- Exercise prompt: Write out exactly the lines running from the one with "The image size is (1528, 784)." to the last line of the entries, keeping both the first and the last.

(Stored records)
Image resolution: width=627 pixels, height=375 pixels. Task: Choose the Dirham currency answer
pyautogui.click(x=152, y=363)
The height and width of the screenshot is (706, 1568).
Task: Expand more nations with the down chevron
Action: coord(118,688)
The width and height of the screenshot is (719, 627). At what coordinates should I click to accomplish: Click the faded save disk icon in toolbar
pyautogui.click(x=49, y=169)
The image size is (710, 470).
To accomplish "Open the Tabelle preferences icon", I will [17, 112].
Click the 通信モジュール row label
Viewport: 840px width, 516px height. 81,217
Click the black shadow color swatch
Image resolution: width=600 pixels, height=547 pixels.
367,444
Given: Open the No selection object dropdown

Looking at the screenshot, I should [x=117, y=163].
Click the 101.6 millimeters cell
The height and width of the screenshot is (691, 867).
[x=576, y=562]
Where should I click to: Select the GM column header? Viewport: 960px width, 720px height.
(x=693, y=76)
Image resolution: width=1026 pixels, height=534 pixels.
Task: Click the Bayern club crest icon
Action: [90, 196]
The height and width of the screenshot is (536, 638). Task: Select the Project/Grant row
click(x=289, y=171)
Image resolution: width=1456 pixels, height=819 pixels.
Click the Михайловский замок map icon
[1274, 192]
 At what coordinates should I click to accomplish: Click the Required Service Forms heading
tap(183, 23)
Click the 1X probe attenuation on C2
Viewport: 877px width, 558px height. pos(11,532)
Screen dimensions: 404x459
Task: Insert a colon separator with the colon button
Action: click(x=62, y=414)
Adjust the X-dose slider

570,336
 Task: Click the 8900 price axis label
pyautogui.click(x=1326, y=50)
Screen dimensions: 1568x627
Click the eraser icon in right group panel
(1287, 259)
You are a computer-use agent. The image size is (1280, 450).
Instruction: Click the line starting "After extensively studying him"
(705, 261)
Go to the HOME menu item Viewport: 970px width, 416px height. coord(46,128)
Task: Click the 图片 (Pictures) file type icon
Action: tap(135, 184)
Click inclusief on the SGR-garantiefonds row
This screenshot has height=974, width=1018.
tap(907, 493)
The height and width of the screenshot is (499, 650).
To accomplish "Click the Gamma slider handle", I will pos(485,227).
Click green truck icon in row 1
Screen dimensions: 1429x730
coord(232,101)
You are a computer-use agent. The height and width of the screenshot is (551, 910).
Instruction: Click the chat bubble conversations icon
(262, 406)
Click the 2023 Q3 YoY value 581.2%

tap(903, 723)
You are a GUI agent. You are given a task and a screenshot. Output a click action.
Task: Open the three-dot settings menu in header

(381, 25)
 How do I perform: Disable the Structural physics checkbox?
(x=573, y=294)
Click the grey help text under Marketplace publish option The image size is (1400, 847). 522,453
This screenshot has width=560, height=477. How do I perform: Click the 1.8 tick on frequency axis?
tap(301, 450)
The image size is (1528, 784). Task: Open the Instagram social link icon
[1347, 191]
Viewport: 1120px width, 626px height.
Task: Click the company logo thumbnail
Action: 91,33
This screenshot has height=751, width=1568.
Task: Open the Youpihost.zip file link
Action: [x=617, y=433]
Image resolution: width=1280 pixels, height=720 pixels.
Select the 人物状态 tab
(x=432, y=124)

- Response box:
The image size is (1528, 784). Task: Open the Instagram social link icon
[1347, 191]
Viewport: 1120px width, 626px height.
Task: Click the company logo thumbnail
Action: 91,33
This screenshot has height=751, width=1568.
Task: Open the Youpihost.zip file link
Action: [x=617, y=433]
Image resolution: width=1280 pixels, height=720 pixels.
Select the 人物状态 tab
(x=432, y=124)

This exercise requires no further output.